The suggestion to implement the ShotSpotter system in Pompano Beach was first brought forward by Commissioner Tom McMahon at the city commission meeting on Sept. 22. McMahon made a motion to add the ShotSpotter system to the city’s police services contract with the BSO.
McMahon said the ShotSpotter system would be “a game-changer” for the city, and would make it “very clear to the bad guys that you don’t shoot guns in Pompano Beach.”
It was agreed that each of the commissioners would have a one-on-one meeting with Major Adkins to learn more about the ShotSpotter system before any vote was taken on the matter.
Before yesterday’s vote, Mayor Rex Hardin said the goal is “to reduce the number of shots being fired in Pompano Beach, and reduce the crime in Pompano Beach.”
Commissioner Beverly Perkins, who represents the city’s northwest community, where many of the shootings take place, said “ShotSpotter is going to be a big help,” but she wants BSO to work on putting more prevention in place, before the shots are fired.
Commissioner Rhonda Eaton said: “I think as more perpetrators are apprehended, the word will be out — if you’re coming to Pompano, you’re going to get caught, so in a way, this is prevention.”
Commissioner Tom McMahon said the ShotSpotter technology “will truly save lives in our community” and is “dollars well spent.”
The ShotSpotter alert system is used in more than 100 cities across the United States.
The BSO participated in a ShotSpotter pilot program in 2009-2010, which included Pompano Beach, but decided not to pursue the program further. Since then, ShotSpotter technology has advanced, cutting down on false positive reports of gunfire. ShotSpotter guarantees a 90% accuracy rate regarding actual gunfire and location.
In 2019, the combined accuracy rate among all ShotSpotter customers was 97%, with a 0.5% false positive rate, according to Sam Klepper, senior vice president of marketing and product strategy for ShotSpotter.
Klepper said advances made to the ShotSpotter system include a patent the company was awarded in 2018 for technology that can take gunshot sounds and turn them into visual images that a computer can process more accurately and quickly.

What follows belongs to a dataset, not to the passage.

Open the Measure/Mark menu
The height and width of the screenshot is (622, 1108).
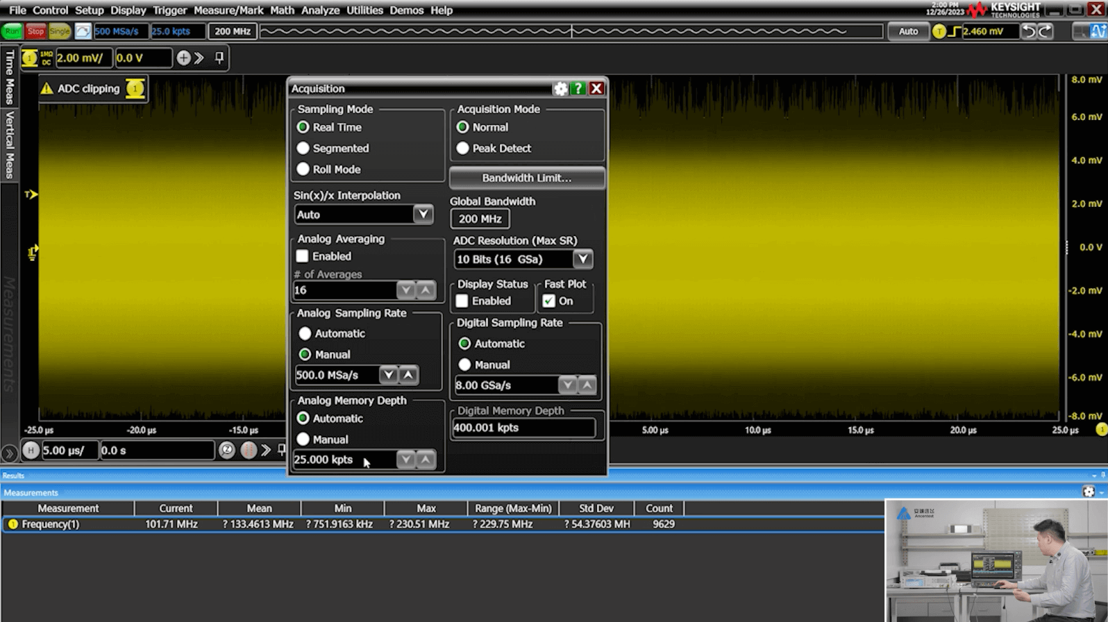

In addition, when Pompano piloted the ShotSpotter system, the company had not yet established its two incident review centers – one at its headquarters in Newark, California (near San Francisco), and one in Washington, DC.
“It’s now a combination of machine, plus human review, and those combined have resulted in this very high accuracy rate,” said Klepper.
Klepper said another improvement is that, several years ago, the company created a “Customer Success Team” to help maximize the value of the service. The team is made up of former law enforcement personnel who train new ShotSpotter customers in the practices that have worked best for agencies across the country.
Nationally, ShotSpotter estimates that roughly 80% of gunfire incidents are not reported to law enforcement.
Klepper noted that when citizens do call in gunshots, there is typically a time lag, because they wonder if someone else might be calling it in, and there’s a procedure that the 911 dispatch operator must follow to collect various information.
Additionally, it’s very difficult for the human ear to detect a location because of echoes off buildings, trees and other objects in the environment, said Klepper.
“We’ve done studies that show, on average, people are almost several blocks off from where the actual location of the shooting is,” said Klepper.
In September, the BSO announced that it is implementing the ShotSpotter system in BSO’s unincorporated Central Broward district, an area with a high volume of calls for service related to gunfire.
On Oct. 14, the City of Fort Lauderdale began using the ShotSpotter system, which was installed across four square miles of the city.
According to a Fort Lauderdale Police Department spokesperson, ShotSpotter “has been very successful,” and is giving officers “a jump on their response.” In an incident that took place on Oct. 22, a ShotSpotter alert was received and the subject was taken into custody, and the gun removed, “within five minutes of the gunfire.”
Other surrounding cities that use the ShotSpotter system are Miami and West Palm Beach.